Figure 2.

DS‐70 reduces, in a concentration‐related manner, VCAM‐1‐induced ERK 1/2 phosphorylation (pERK 1/2) in Jurkat E6.1 cells and VCAM‐1 binding to Jurkat E6.1 cells exposed to PE‐conjugated HUTS‐21 mAb. (A) Jurkat E6.1 cell extracts were assayed for pERK 1/2 by Western blotting; a representative assay is shown. Control cells plated on VCAM‐1 had a much stronger signal for pERK 1/2 than vehicle‐treated cells. DS‐70 reduces VCAM‐1‐induced pERK1/2, whereas, at a higher concentration (10⁻⁴ M), it was not able to modify pERK1/2 in the absence of this adhesion molecule. (B) The results of semiquantitative densitometry analysis of the bands from five independent experiments are shown (mean ± SD); the amount of pERK 1/2 is normalized to that of total ERK 1/2. *P < 0.05, significantly different from vehicle; ^# P < 0.05, significantly different from VCAM‐1. (C) Mean fluorescence intensity (MFI) due to the anti‐β1 integrin mAb PE conjugated HUTS‐21 plotted against different concentrations of DS‐70 added to Jurkat E6.1 cells in the presence of VCAM‐1 (5 μg·mL⁻¹) was measured.

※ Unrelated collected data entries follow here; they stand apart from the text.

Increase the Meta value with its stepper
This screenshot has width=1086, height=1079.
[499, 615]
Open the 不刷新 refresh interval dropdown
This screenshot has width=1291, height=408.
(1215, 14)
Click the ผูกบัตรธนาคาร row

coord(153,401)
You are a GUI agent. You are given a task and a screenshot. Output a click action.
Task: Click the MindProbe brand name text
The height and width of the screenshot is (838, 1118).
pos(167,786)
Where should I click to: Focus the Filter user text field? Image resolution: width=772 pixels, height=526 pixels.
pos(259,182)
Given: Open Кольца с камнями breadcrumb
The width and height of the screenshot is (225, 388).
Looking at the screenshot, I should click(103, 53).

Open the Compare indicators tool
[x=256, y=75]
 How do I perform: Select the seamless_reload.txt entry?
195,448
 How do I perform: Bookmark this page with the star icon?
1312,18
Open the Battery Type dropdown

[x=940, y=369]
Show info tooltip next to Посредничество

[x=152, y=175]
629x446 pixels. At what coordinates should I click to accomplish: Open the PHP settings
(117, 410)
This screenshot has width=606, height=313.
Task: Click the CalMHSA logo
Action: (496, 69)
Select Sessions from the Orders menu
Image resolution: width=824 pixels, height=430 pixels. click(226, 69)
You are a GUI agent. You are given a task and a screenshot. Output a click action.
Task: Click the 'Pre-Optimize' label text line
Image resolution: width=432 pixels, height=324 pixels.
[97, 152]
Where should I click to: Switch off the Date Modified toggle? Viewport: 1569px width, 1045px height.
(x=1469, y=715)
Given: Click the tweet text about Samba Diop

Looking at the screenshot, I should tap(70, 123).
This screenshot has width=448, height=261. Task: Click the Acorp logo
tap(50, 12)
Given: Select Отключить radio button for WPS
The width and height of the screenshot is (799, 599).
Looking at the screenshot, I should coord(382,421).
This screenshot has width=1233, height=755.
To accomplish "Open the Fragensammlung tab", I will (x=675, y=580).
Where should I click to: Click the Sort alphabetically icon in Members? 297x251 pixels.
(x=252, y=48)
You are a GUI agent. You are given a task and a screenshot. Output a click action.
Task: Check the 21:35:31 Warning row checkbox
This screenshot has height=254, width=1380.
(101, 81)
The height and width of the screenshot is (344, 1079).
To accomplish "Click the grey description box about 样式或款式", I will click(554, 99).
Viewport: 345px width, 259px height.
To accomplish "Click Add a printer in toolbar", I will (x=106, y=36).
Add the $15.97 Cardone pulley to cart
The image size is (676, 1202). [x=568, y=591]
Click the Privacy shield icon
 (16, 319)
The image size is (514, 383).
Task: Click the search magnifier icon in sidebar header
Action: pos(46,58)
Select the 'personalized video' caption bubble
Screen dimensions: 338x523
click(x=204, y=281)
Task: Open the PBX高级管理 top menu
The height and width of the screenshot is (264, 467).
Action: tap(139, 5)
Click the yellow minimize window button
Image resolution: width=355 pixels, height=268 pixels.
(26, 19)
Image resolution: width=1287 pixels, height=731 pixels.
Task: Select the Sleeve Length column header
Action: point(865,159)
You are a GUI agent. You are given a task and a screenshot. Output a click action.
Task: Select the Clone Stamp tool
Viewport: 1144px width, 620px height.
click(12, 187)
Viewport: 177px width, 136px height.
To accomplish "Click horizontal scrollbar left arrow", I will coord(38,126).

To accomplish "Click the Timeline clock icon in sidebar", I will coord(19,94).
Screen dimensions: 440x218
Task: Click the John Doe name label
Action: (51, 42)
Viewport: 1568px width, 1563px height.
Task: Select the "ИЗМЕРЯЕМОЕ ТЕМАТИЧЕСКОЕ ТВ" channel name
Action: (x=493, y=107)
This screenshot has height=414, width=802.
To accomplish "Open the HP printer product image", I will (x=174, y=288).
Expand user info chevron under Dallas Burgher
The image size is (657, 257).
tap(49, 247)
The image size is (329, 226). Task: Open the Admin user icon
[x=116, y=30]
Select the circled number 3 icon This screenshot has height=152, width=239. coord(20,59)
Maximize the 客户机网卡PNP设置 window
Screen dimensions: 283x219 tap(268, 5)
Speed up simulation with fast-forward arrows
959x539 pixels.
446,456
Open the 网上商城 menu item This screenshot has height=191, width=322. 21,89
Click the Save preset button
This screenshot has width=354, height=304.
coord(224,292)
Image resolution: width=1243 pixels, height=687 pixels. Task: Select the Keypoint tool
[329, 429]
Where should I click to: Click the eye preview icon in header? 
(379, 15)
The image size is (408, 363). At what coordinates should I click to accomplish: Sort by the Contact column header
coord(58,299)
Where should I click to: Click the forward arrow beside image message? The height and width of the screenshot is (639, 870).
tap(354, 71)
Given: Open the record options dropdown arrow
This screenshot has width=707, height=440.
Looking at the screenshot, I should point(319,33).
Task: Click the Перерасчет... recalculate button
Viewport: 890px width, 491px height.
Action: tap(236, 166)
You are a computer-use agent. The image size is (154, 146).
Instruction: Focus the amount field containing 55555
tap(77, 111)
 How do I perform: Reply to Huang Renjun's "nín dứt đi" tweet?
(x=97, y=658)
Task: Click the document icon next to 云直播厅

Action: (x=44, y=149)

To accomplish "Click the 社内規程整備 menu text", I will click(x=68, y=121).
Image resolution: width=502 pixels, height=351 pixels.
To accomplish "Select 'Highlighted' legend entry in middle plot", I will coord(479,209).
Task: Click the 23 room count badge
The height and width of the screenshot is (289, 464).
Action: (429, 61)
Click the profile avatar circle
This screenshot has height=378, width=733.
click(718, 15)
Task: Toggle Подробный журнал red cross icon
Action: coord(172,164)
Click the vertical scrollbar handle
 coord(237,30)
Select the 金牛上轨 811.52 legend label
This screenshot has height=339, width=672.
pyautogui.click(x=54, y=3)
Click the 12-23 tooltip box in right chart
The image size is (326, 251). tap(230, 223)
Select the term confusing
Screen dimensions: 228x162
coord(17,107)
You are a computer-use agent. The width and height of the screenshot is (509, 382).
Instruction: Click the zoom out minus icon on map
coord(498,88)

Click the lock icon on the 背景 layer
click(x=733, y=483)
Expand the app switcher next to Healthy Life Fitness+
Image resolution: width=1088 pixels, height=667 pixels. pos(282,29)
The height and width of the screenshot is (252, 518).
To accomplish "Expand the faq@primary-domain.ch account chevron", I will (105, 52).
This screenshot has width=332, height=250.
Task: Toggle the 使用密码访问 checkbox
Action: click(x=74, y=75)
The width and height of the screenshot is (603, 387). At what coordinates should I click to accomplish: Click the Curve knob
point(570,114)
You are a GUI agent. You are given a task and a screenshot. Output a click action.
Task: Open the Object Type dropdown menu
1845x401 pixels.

Each point represents the mean ± SD of five independent experiments carried out in triplicate. VCAM‐1 administered alone was able to promote epitope exposure and a significant increase of MFI over vehicle‐treated cells exposed to PE conjugated HUTS‐21 alone (MFI values were 130 ± 3 vs. 80 ± 4; n = 5. P < 0.05, significantly different from VCAM‐1 alone. Non‐specific binding of an isotype control PE conjugated mAb added to Jurkat E6.1 cells produced an MFI of 38 ± 4 (n = 5) that was subtracted from all samples.